§ TASK SET
A – Echo the passage on Manzoni's tragedies word for word, everything from "It would be" down to "the same tragedy.".
B – Name every relative of Ermengarda that the passage on Manzoni's tragedies identifies by name, along with the relationship it gives for each.
C – Carry on the passage on Manzoni's tragedies with the next part after its final sentence.

§ PAGE
------------------------------------------------------------------------
It would be gratuitous, on our part, to add more quotations from “ The Betrothed, a work (to say nothing of its numerous, though all unsatisfactory translations) so familiar to the youngest beginner in Italian scholarship; of which several editions, in the original, have been published in London itself.

Manzoni's tragedies are less popular in this country, as, indeed, every where out of Italy. The fine lyrical feeling that runs throughout them admits of no foreign imitation. We have, nevertheless, made some attempt at a metrical version of the famous mountain journey of Martino, Charlemagne's guide across the Alps, and of the first chorus in the third act of “Adelchi,” which have been published elsewhere.* We here subjoin a literal translation of the other chorus in the same tragedy.

Ermengarda, daughter of Desiderio, sister of Adelchi, the last Kings of the Lombards, sent back to her father's home after the heartless repudiation of her royal husband, Charles of France, dies broken-hearted, just as the Lombard' throne is tottering to its foundation; she is expiring at Brescia, in the arms of her sister, in the monastery of St. Salvator, where she had taken up her last shelter. A chorus of nuns are made, rather vaguely, to give expression to the poet's own thoughts.

“ With her soft fair tresses loose on her panting breast, with slackened hands, and her white countenance overspread with the dew of death, there the pious one reclines, her swimming gaze seeking for Heaven's light.

The lamentation stops short: a unanimous prayer soars heavenwards -a gentle hand lighting on that marble brow, stretches the last curtain upon the blue lustreless eyes.

“ Banish, O gentle being, all earthly passions from thy anxious mind : lift up thy thought, as an offering to the Eternal Father, and die- beyond this life only is the end of thy long martyrdom.

“ Such was the immovable fate of the sad sufferer. Ever to long for oblivion, ever to long in vain ; and ascend to the God of the Holy, hallowed by her trial of sorrow.
------------------------------------------------------------------------
§ STORED DATA
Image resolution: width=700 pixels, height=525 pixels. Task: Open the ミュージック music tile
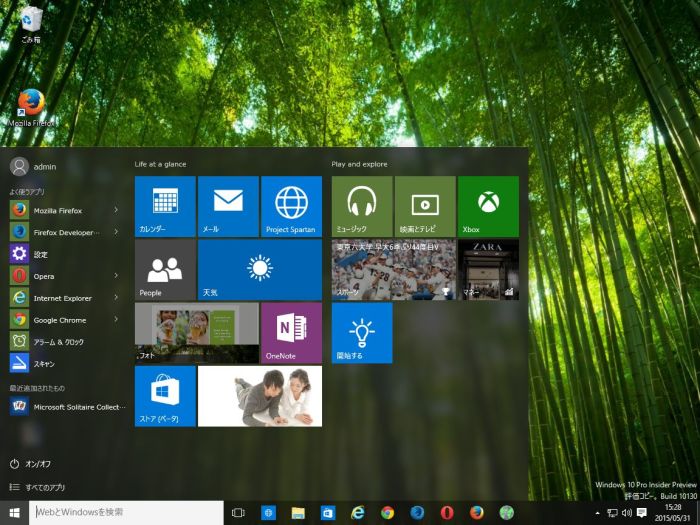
------------------------------------------------------------------------
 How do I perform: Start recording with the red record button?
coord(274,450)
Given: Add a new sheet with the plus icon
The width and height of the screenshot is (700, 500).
------------------------------------------------------------------------
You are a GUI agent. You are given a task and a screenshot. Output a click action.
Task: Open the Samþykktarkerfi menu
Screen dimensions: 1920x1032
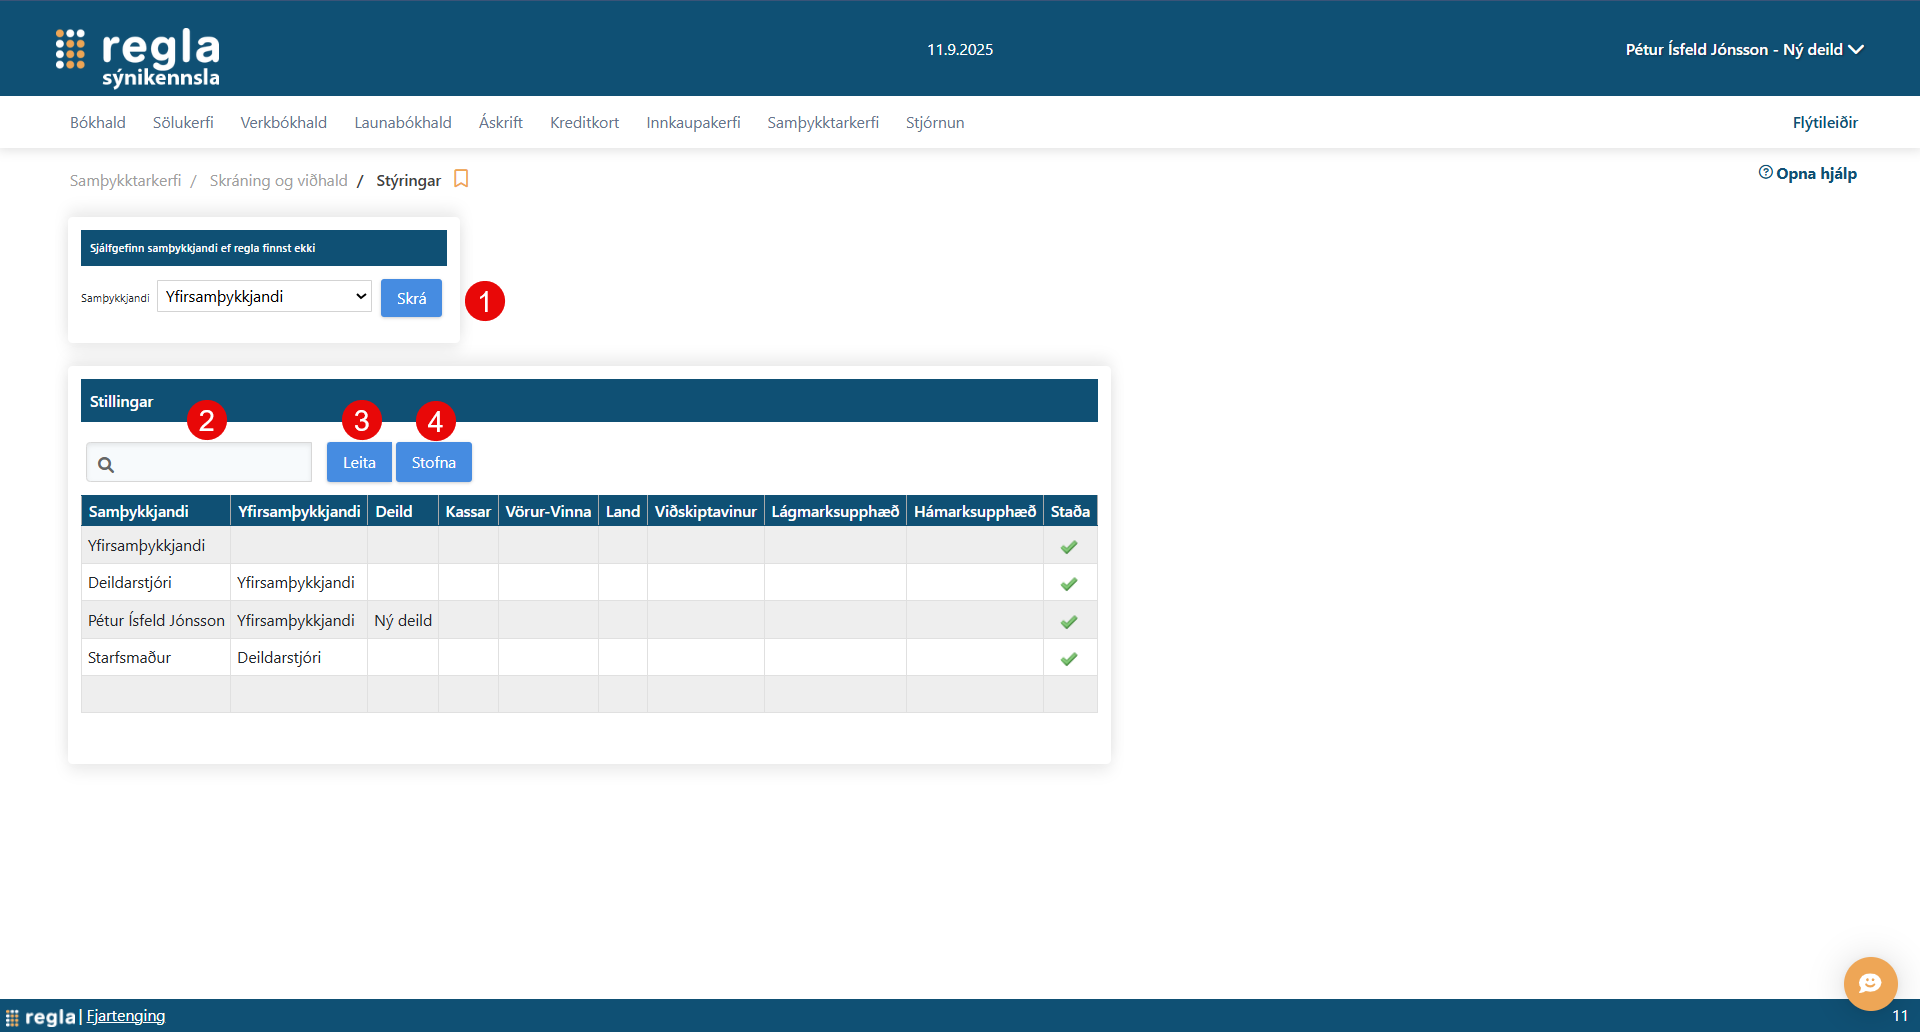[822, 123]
------------------------------------------------------------------------
§ ANSWERS TO THE TASKS
A –
It would be gratuitous, on our part, to add more quotations from “ The Betrothed, a work (to say nothing of its numerous, though all unsatisfactory translations) so familiar to the youngest beginner in Italian scholarship; of which several editions, in the original, have been published in London itself.

Manzoni's tragedies are less popular in this country, as, indeed, every where out of Italy. The fine lyrical feeling that runs throughout them admits of no foreign imitation. We have, nevertheless, made some attempt at a metrical version of the famous mountain journey of Martino, Charlemagne's guide across the Alps, and of the first chorus in the third act of “Adelchi,” which have been published elsewhere.* We here subjoin a literal translation of the other chorus in the same tragedy.

B –
- Desiderio, her father
- Adelchi, her brother
- Charles of France, her husband

C –
“ Alas ! in sleepless darkness, along the lonely cloisters, amidst the virgin melodies, at the foot of the sacred altar, ever did the un-recalled days again spring up in her thought;

“ The day, when still beloved, unconscious of the treacherous time to come, she breathed entranced the vivid air of the French shores, and stepped forward, an envied bride, among the Salic maidens.

“When from a hill, high in the air, her fair tresses sparkling with gems, she beheld the busy chase swarming on the plain, and the longhaired monarch bowing to his horse's main.

“And close on his steps, the throng of reeking coursers and the rushing and the wheeling of the panting hounds, and the bristling wild-boar goaded out of the beaten thickets.

.“ Oltremonti ed oltremari.” London: Rolandi, 1844.

“ But when, struck by the royal dart, the huge monster was seen streaking with blood the trampled dust, the tender bride, pale with lovely terror, hid her face in the throng of her damsels.

“Oh! the wandering Meuse ! Oh, the warm springs of Aix! Where the sovereign warrior laid down his glittering mail, and alighted to refresh his brow, heated by the wild sport of the field !

“ Soft as the dew on the bush of withered flowers, infuses new life into the burning stems, so that they rise in the mild hour of dawn, once more clad in their native verdure,

“ Even so the refreshing sound of friendly exhortation, sinks gently into that tumult of thoughts, which the cruel storm-blast of passion aroused, and diverts the heart to the calm bliss of a purer love.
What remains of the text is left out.